:: EXERCISE INPUT

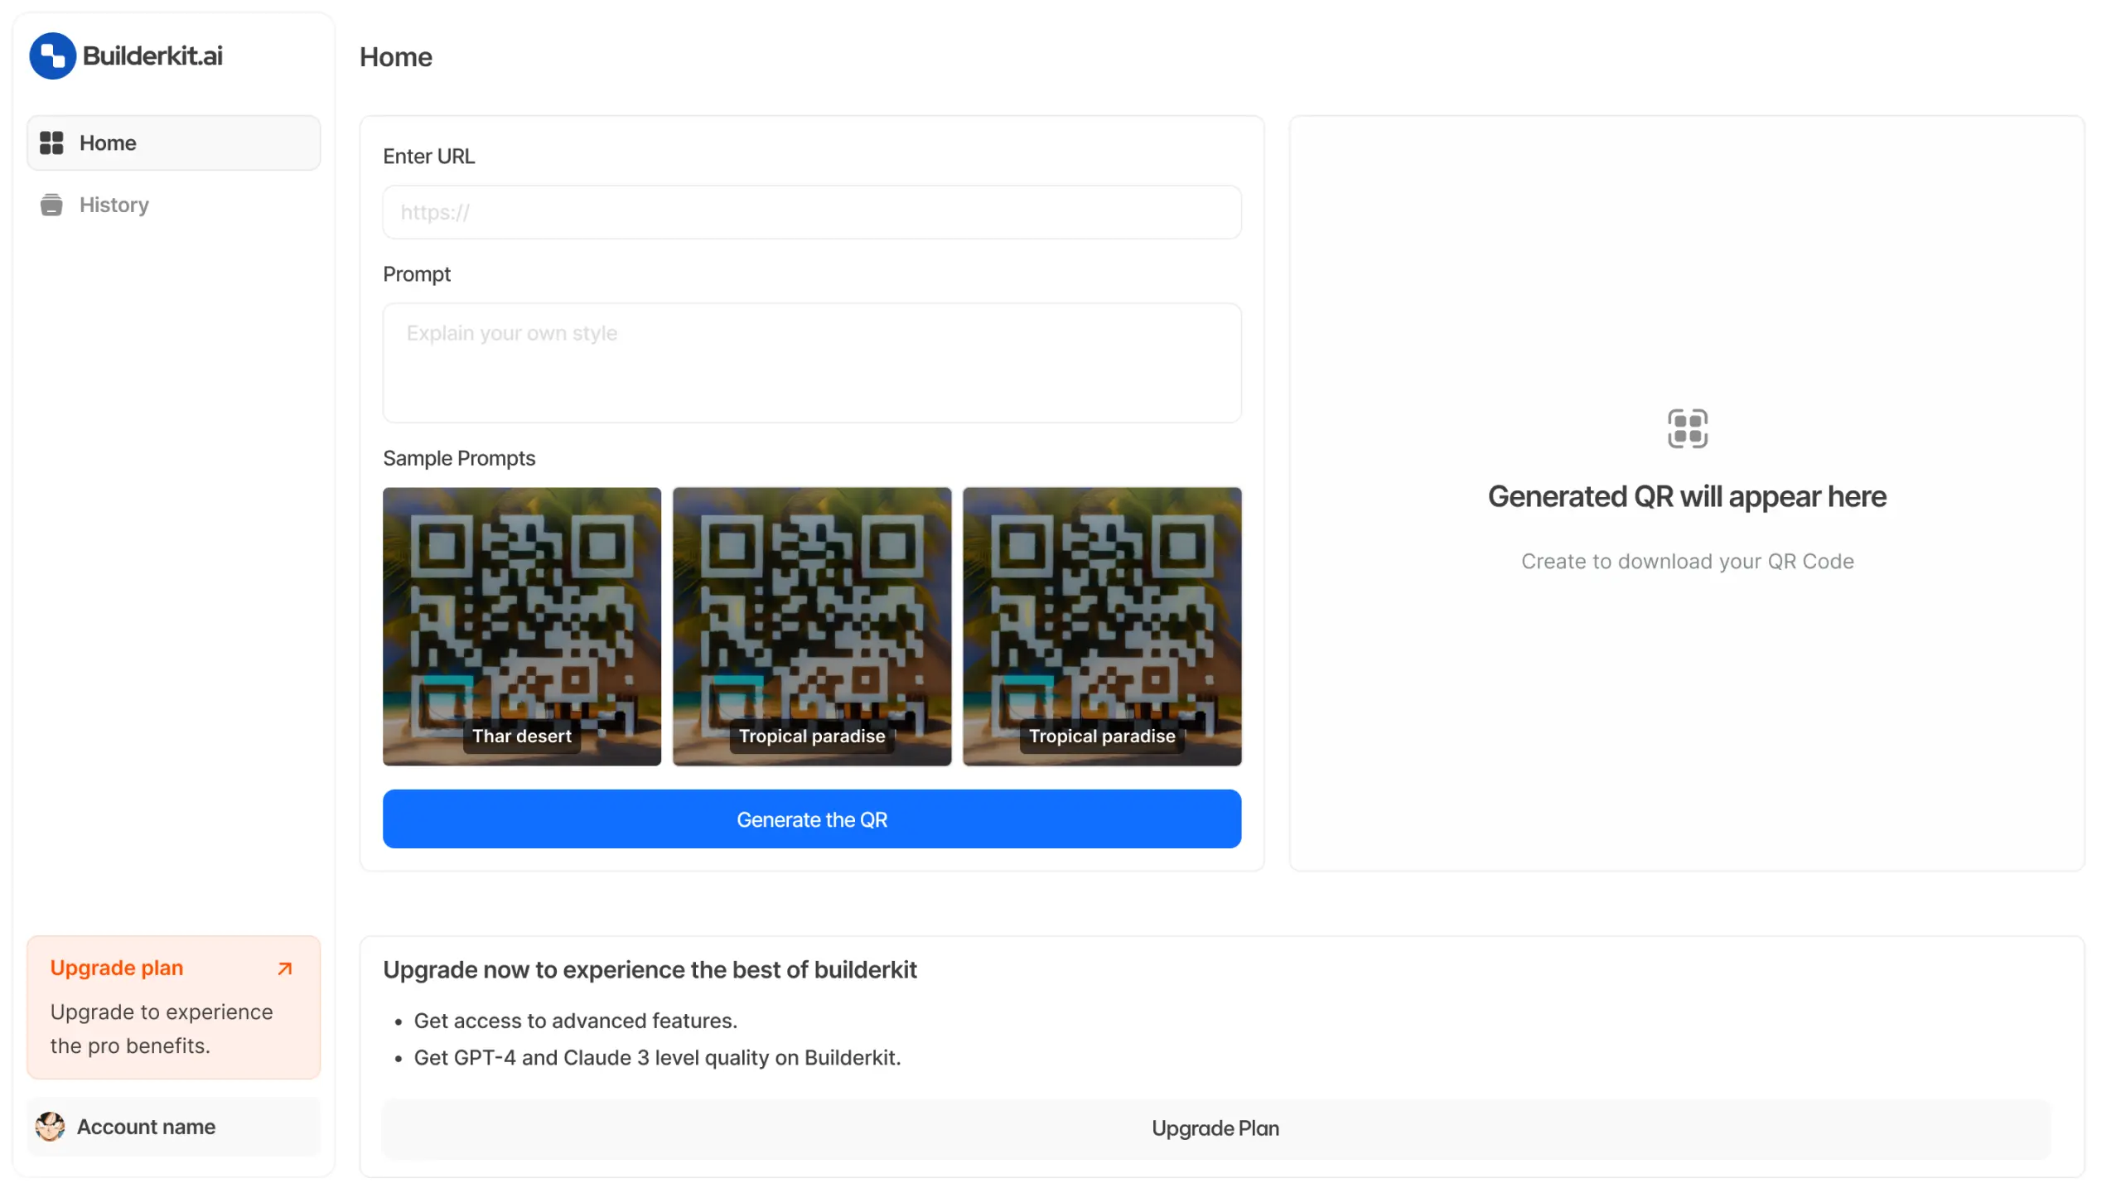Click the Prompt text area

coord(811,361)
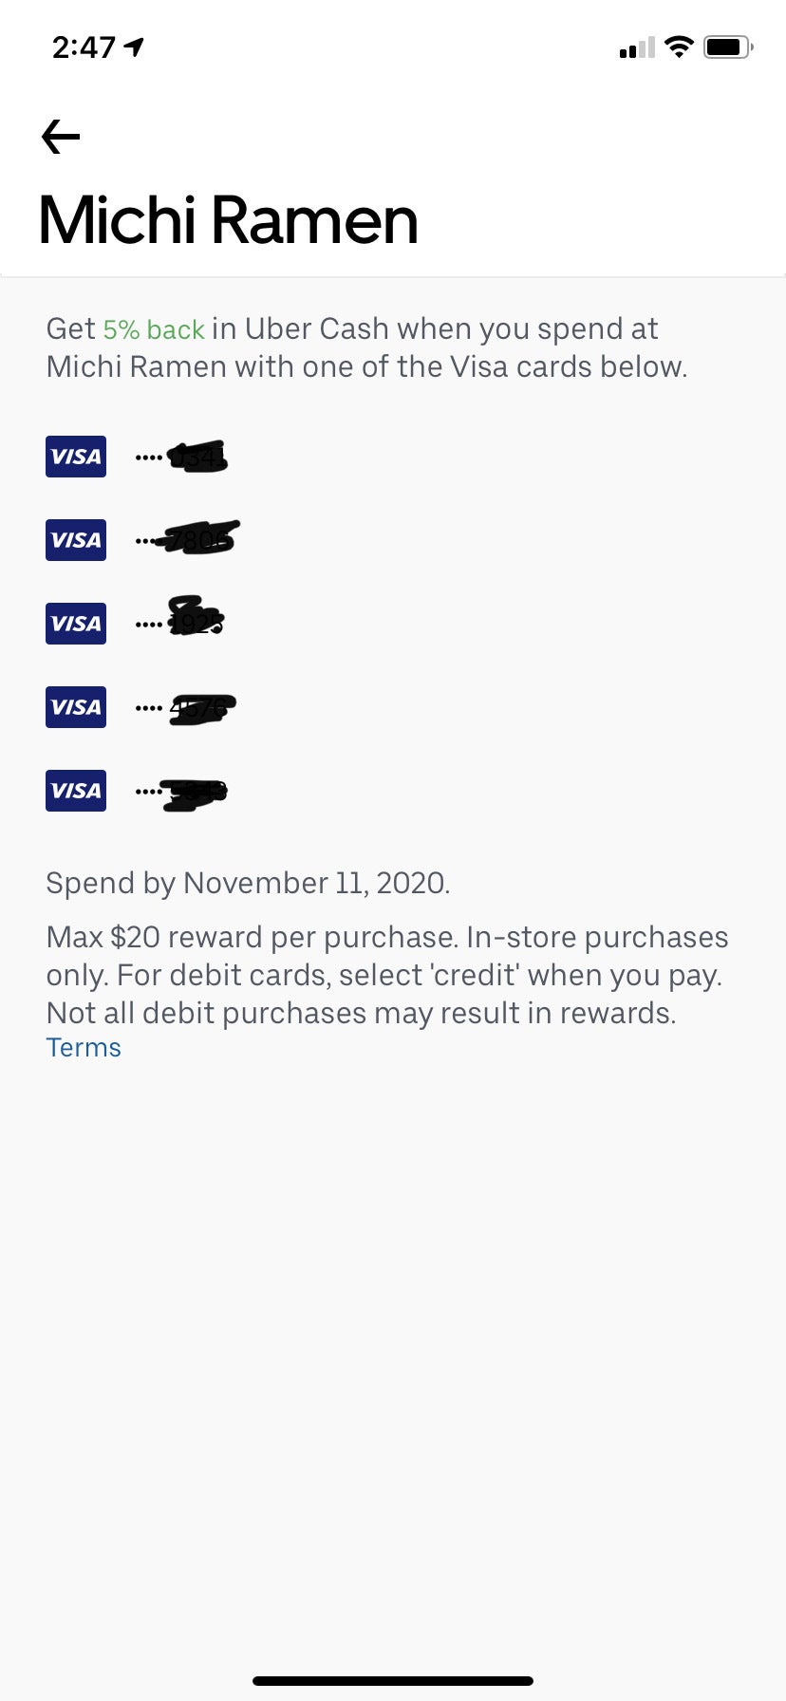Viewport: 786px width, 1701px height.
Task: Tap the second Visa card logo
Action: pyautogui.click(x=76, y=540)
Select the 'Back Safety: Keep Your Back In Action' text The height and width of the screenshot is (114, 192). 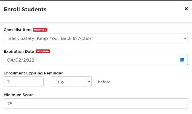point(50,38)
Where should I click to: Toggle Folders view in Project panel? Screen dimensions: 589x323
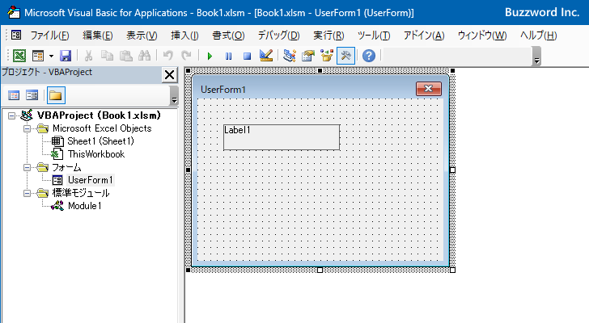tap(56, 95)
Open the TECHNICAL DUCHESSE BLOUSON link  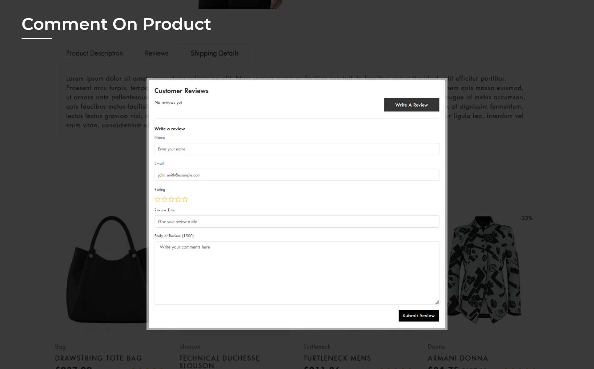[219, 362]
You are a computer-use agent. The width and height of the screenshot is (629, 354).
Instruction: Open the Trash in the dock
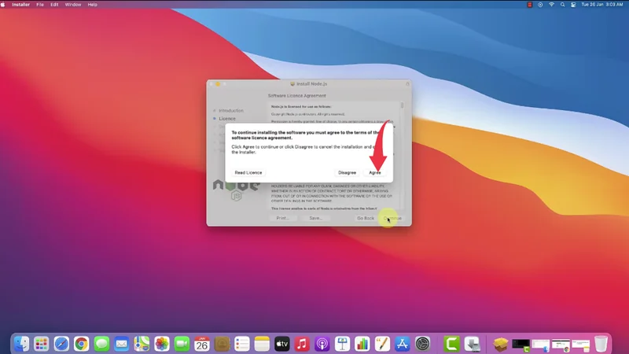[x=601, y=344]
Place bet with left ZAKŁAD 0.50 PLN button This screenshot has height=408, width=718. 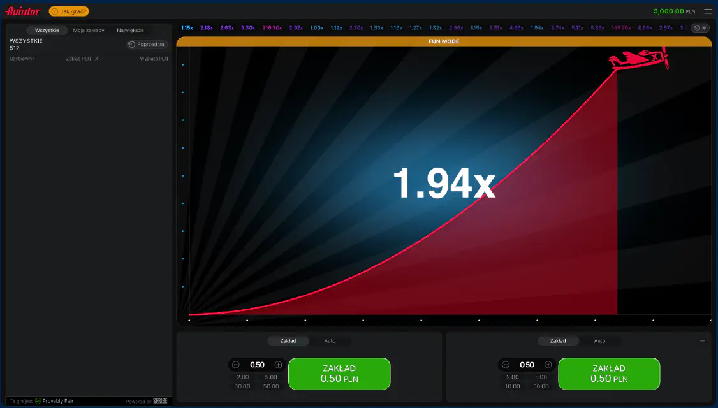tap(339, 374)
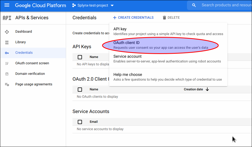Toggle the Service Accounts select-all checkbox
Image resolution: width=252 pixels, height=147 pixels.
[80, 122]
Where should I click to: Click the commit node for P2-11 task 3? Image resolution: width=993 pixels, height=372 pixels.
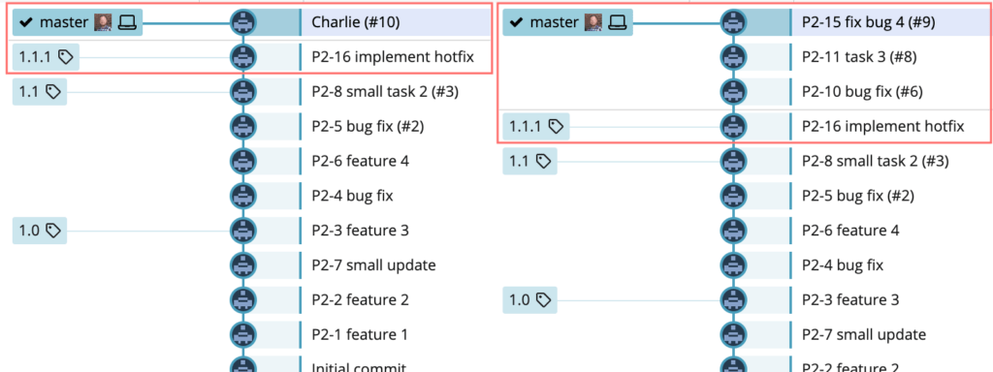pyautogui.click(x=733, y=57)
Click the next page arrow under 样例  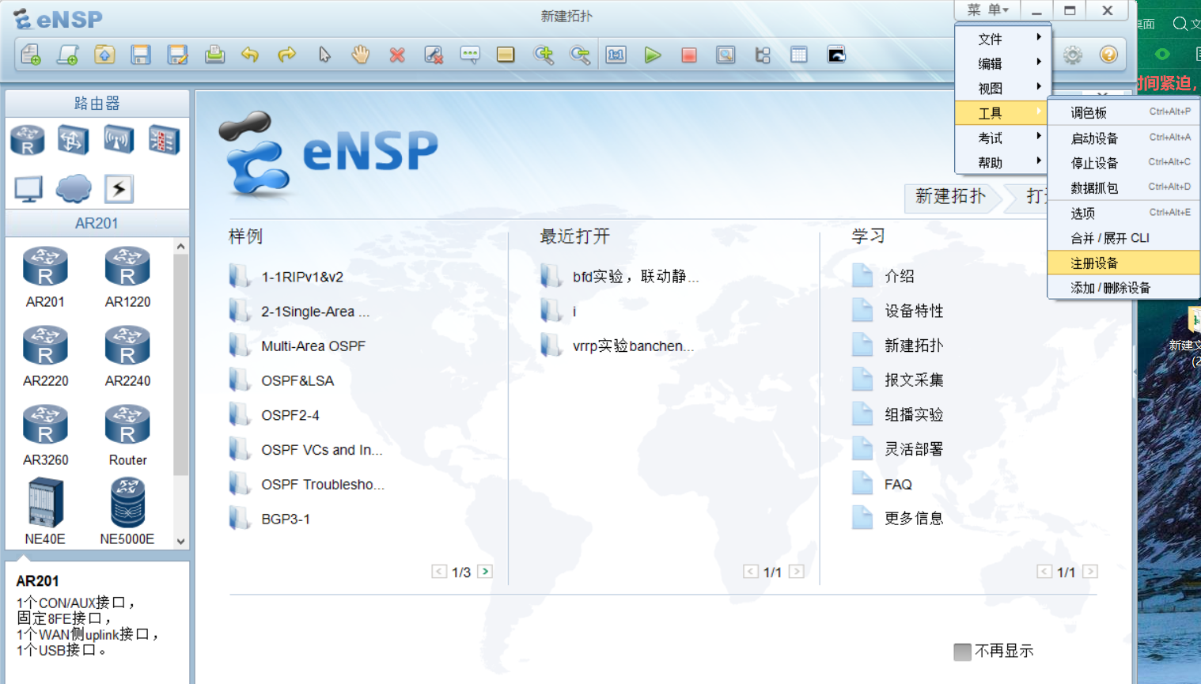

::::

BRIEF: Transcribe exactly, and without any pictures, each line from the one that holds "Where should I click to: Click" through the final line of the material above.

RESULT OF THE TASK:
Where should I click to: Click the commit node for P2-11 task 3? Image resolution: width=993 pixels, height=372 pixels.
pyautogui.click(x=733, y=57)
Click the next page arrow under 样例  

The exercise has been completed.